═══ Data for processing

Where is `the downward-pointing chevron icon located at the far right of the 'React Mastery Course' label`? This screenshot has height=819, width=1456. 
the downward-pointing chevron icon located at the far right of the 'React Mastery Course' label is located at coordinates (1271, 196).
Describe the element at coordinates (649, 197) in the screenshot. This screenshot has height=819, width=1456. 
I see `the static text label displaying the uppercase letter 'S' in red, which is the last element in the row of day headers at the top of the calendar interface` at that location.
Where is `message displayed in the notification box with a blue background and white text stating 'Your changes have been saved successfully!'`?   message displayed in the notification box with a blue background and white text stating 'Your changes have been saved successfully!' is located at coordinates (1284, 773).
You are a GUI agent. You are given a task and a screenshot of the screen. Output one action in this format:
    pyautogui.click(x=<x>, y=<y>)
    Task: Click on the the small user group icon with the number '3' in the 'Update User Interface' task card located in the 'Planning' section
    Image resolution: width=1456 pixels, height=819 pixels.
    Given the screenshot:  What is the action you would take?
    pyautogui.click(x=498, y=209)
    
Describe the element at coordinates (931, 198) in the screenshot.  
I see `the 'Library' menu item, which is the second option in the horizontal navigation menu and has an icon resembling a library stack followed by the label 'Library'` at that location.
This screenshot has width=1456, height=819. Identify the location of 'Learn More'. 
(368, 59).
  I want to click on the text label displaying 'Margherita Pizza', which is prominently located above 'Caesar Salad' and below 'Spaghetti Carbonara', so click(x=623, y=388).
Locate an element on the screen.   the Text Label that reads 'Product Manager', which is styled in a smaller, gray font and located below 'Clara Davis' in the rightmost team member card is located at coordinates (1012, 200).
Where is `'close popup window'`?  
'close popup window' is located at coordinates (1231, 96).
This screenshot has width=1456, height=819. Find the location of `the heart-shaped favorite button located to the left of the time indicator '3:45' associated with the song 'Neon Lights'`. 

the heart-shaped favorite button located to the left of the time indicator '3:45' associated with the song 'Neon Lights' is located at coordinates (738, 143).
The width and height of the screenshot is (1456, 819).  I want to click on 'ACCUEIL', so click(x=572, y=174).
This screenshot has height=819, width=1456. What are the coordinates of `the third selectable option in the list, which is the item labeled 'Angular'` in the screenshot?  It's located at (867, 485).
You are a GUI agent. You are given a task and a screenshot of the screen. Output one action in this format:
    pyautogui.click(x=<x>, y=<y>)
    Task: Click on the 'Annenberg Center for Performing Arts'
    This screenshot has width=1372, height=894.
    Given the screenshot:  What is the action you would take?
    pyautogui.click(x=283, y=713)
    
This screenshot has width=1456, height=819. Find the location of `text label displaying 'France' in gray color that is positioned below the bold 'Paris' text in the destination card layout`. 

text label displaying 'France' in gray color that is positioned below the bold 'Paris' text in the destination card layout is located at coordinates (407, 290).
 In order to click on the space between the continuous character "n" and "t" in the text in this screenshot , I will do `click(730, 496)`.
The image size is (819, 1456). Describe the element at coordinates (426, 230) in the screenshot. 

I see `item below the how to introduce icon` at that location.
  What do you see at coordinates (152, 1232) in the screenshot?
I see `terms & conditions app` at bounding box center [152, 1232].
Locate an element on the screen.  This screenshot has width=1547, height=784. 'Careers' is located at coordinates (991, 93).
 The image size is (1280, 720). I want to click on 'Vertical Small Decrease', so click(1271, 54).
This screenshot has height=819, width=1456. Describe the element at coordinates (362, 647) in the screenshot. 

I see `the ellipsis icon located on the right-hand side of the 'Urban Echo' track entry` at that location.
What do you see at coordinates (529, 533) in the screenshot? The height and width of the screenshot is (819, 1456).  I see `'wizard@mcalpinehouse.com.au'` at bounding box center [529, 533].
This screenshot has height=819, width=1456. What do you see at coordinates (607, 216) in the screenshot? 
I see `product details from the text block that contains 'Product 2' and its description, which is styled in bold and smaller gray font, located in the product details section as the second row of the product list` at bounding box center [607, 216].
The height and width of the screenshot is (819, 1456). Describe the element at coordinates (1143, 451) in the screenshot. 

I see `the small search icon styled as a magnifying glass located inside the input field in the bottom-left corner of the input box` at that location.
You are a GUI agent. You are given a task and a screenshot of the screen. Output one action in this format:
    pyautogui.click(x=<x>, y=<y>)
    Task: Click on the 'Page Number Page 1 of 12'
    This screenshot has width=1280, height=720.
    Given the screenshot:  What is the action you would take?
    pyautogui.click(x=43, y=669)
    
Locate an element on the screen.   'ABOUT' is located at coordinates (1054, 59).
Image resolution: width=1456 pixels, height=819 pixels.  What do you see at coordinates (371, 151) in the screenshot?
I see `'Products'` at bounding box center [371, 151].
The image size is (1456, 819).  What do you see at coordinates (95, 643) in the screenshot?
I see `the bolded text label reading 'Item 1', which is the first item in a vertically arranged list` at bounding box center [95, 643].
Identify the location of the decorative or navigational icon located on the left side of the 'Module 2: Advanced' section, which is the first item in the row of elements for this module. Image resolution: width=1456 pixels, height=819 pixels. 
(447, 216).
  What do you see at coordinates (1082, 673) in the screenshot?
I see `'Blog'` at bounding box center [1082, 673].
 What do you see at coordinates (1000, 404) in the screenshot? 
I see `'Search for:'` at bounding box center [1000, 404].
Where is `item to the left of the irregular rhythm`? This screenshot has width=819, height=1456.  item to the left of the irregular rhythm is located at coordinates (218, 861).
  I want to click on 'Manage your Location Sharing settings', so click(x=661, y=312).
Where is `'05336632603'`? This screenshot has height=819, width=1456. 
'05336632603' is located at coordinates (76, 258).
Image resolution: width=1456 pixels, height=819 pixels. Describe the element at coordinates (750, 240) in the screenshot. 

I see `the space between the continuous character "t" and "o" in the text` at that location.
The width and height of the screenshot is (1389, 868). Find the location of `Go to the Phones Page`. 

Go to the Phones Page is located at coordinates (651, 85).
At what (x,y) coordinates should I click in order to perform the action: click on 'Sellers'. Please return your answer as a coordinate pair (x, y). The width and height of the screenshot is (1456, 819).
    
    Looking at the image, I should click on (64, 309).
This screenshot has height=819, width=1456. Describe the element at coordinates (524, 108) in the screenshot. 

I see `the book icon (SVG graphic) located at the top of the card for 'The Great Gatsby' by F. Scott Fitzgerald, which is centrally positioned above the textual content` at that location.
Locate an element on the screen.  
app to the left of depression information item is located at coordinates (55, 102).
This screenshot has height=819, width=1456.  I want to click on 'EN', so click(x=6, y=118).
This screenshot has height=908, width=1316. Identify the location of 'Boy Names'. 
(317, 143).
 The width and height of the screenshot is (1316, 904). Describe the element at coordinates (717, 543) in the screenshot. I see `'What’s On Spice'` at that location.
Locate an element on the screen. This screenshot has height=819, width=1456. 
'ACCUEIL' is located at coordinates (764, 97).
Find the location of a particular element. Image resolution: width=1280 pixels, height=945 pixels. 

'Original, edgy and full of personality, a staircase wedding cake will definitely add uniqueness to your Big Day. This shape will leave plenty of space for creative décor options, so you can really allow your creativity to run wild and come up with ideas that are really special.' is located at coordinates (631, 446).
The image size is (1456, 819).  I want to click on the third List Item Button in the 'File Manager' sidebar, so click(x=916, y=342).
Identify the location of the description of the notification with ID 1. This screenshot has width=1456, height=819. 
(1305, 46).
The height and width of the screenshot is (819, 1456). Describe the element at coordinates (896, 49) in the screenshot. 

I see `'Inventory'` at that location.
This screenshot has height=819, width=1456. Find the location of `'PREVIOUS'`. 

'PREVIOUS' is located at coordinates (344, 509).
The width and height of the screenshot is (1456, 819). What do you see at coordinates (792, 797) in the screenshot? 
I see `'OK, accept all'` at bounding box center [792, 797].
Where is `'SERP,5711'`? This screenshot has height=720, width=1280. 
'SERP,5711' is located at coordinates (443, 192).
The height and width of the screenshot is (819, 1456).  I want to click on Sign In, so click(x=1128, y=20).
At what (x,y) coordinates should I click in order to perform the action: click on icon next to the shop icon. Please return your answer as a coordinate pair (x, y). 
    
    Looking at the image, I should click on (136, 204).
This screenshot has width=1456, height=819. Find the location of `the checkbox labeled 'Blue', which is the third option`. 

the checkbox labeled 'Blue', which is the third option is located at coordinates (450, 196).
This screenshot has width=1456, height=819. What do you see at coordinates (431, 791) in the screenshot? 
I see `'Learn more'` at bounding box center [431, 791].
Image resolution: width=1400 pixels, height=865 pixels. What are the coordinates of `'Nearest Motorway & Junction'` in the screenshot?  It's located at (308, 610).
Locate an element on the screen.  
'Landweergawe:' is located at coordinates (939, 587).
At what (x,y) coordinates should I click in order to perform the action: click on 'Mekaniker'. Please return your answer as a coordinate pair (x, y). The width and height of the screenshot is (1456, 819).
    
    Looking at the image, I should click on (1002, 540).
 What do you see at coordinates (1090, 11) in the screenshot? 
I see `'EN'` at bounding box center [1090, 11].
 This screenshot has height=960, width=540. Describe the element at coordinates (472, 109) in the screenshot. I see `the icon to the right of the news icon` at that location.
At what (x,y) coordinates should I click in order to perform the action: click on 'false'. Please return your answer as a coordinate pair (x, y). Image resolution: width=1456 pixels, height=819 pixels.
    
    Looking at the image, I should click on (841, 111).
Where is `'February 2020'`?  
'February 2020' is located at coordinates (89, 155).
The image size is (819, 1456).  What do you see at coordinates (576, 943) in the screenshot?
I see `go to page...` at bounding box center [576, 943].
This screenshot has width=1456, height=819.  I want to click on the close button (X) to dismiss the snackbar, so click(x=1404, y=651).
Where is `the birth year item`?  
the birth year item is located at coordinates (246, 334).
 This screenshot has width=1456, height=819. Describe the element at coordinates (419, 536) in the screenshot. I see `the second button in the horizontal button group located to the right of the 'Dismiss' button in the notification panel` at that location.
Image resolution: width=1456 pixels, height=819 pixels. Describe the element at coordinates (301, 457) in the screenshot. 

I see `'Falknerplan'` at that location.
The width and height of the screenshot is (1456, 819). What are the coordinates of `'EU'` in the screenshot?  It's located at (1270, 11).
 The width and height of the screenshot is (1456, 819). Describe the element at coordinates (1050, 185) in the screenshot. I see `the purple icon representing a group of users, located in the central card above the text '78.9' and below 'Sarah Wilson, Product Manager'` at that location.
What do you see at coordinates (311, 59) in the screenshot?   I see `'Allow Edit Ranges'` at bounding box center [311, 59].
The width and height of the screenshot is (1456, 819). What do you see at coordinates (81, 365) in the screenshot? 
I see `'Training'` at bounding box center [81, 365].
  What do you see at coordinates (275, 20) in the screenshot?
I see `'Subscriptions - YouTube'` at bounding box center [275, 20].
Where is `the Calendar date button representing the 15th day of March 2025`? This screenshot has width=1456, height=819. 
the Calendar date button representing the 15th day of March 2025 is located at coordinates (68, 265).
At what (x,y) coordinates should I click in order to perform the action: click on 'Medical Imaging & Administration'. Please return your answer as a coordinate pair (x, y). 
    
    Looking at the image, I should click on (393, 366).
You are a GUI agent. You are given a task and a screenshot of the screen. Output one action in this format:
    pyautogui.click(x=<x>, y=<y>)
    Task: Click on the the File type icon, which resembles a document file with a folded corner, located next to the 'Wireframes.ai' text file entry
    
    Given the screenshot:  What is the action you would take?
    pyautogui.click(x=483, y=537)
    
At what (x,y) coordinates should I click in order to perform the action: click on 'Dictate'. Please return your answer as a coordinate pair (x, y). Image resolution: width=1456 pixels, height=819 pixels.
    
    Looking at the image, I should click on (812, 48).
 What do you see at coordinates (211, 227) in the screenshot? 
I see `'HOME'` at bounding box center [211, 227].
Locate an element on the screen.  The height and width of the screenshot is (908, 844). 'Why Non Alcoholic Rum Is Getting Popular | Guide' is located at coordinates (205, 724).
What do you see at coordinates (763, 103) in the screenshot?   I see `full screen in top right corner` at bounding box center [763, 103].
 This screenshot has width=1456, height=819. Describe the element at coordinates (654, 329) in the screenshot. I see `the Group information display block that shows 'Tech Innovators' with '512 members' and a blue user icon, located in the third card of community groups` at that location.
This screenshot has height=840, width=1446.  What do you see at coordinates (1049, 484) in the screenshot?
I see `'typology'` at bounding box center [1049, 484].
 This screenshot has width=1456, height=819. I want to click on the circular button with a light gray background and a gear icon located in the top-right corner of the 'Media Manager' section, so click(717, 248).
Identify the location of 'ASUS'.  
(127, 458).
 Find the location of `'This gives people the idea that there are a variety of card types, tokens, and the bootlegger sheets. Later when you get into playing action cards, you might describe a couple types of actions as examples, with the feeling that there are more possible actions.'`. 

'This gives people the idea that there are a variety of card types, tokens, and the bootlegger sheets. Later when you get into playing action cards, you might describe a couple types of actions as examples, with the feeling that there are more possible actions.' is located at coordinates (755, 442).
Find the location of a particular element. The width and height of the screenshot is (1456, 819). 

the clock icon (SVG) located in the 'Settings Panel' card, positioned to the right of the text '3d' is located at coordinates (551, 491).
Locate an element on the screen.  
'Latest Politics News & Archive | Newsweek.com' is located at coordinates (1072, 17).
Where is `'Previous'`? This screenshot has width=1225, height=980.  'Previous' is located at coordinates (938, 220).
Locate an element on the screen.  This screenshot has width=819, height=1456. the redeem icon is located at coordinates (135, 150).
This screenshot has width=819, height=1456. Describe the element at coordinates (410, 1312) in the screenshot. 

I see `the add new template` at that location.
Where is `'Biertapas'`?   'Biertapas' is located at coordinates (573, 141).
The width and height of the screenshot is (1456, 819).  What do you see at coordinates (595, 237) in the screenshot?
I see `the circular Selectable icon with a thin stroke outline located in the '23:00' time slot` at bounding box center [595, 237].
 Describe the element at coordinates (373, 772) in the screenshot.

══════

**Task details:**
Copy out, character for character, the part of the items above that opens with the line containing "click on 'Dictate'." and closes with the line containing "Looking at the image, I should click on (812, 48).", including both of those lines.

**Expected output:**
At what (x,y) coordinates should I click in order to perform the action: click on 'Dictate'. Please return your answer as a coordinate pair (x, y). Image resolution: width=1456 pixels, height=819 pixels.
    
    Looking at the image, I should click on (812, 48).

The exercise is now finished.